+++ Data supplied
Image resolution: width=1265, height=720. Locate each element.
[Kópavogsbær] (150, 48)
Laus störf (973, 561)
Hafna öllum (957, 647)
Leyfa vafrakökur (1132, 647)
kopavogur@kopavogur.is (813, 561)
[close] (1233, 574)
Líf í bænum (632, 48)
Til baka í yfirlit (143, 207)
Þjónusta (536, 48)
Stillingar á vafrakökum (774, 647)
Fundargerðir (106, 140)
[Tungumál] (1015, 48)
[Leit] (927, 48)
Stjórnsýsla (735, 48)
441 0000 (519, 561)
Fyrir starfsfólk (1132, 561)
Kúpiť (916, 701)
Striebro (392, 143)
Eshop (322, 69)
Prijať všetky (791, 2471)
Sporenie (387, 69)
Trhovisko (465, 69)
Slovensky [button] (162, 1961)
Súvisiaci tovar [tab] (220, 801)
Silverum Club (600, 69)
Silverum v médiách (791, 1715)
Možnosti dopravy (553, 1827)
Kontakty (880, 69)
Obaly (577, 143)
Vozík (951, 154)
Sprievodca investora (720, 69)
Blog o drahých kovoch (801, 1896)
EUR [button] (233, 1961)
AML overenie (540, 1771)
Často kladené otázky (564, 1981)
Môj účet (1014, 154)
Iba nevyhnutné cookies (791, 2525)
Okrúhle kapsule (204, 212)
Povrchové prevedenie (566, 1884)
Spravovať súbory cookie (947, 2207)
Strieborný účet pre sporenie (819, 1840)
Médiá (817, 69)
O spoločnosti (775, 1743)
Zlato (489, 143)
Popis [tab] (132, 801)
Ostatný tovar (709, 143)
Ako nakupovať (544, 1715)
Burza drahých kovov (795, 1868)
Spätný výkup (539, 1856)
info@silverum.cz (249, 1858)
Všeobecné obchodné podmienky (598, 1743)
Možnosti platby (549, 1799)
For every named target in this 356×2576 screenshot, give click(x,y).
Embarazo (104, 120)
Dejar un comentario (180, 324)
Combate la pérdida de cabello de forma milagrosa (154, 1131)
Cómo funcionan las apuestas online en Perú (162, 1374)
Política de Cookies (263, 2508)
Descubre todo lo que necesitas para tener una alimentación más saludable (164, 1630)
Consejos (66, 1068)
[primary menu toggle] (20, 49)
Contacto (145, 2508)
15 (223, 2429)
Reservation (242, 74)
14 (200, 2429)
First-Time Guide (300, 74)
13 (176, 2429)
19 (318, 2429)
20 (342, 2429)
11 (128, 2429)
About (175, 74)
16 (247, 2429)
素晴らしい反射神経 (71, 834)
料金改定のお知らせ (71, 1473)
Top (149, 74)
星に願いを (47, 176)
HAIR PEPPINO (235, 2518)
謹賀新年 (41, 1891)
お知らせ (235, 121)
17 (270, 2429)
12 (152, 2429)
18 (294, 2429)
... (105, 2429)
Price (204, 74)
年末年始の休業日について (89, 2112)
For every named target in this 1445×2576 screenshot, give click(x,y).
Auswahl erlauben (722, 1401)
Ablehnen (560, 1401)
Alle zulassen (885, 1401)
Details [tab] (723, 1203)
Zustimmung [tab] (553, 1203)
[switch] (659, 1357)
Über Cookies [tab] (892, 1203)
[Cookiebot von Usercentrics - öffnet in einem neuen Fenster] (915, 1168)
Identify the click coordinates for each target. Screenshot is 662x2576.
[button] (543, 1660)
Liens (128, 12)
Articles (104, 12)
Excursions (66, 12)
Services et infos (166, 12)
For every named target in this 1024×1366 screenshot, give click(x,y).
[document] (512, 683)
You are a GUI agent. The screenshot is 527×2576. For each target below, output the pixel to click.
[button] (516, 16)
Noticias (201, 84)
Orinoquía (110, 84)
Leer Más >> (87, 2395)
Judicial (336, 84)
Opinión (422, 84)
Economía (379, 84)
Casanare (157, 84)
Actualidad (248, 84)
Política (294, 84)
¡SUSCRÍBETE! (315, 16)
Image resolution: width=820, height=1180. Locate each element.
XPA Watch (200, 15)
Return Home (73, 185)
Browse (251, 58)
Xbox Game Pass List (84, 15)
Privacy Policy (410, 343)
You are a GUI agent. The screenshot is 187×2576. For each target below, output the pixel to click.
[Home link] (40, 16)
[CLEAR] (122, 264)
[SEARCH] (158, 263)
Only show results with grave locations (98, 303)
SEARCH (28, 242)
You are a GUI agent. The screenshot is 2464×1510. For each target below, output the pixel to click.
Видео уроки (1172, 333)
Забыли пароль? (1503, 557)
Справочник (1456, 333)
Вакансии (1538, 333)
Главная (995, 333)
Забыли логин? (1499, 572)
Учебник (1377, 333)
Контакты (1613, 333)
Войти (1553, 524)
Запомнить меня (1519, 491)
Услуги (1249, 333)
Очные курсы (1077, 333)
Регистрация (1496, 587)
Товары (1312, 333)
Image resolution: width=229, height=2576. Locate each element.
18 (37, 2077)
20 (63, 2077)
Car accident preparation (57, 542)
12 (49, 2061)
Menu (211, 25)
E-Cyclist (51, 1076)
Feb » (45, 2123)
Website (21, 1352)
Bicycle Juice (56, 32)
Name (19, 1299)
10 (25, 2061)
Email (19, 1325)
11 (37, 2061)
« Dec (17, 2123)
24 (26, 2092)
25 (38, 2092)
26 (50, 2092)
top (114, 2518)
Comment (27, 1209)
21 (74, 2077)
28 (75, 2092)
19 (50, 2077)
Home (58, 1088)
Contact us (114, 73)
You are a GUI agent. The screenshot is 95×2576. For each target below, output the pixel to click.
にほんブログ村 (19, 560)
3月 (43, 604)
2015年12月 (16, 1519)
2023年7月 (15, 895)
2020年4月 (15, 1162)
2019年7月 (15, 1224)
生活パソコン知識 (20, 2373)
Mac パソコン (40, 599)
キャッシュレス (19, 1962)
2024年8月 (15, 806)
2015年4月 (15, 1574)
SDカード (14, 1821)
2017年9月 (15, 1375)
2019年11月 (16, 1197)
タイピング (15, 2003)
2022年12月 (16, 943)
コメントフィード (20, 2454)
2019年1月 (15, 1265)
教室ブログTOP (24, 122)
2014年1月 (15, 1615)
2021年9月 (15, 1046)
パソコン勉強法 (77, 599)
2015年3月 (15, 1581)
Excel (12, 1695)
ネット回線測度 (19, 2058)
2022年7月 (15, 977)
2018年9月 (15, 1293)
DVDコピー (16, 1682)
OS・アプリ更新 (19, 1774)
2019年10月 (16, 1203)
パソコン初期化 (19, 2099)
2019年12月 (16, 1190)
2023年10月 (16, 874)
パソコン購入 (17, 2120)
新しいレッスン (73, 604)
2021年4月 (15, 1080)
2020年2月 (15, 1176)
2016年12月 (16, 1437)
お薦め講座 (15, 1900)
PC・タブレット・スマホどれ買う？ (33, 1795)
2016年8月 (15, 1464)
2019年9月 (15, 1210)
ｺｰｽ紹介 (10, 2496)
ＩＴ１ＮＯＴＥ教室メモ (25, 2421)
++++++
→ **Assignment**
Above are some lines. Repeat exactly, and only, those from the line that has "Actualidad (248, 84)" through the line that has "18 (37, 2077)".

→ **Written answer**
Actualidad (248, 84)
Política (294, 84)
¡SUSCRÍBETE! (315, 16)
Image resolution: width=820, height=1180. Locate each element.
XPA Watch (200, 15)
Return Home (73, 185)
Browse (251, 58)
Xbox Game Pass List (84, 15)
Privacy Policy (410, 343)
You are a GUI agent. The screenshot is 187×2576. For each target below, output the pixel to click.
[Home link] (40, 16)
[CLEAR] (122, 264)
[SEARCH] (158, 263)
Only show results with grave locations (98, 303)
SEARCH (28, 242)
You are a GUI agent. The screenshot is 2464×1510. For each target below, output the pixel to click.
Видео уроки (1172, 333)
Забыли пароль? (1503, 557)
Справочник (1456, 333)
Вакансии (1538, 333)
Главная (995, 333)
Забыли логин? (1499, 572)
Учебник (1377, 333)
Контакты (1613, 333)
Войти (1553, 524)
Запомнить меня (1519, 491)
Услуги (1249, 333)
Очные курсы (1077, 333)
Регистрация (1496, 587)
Товары (1312, 333)
Image resolution: width=229, height=2576. Locate each element.
18 (37, 2077)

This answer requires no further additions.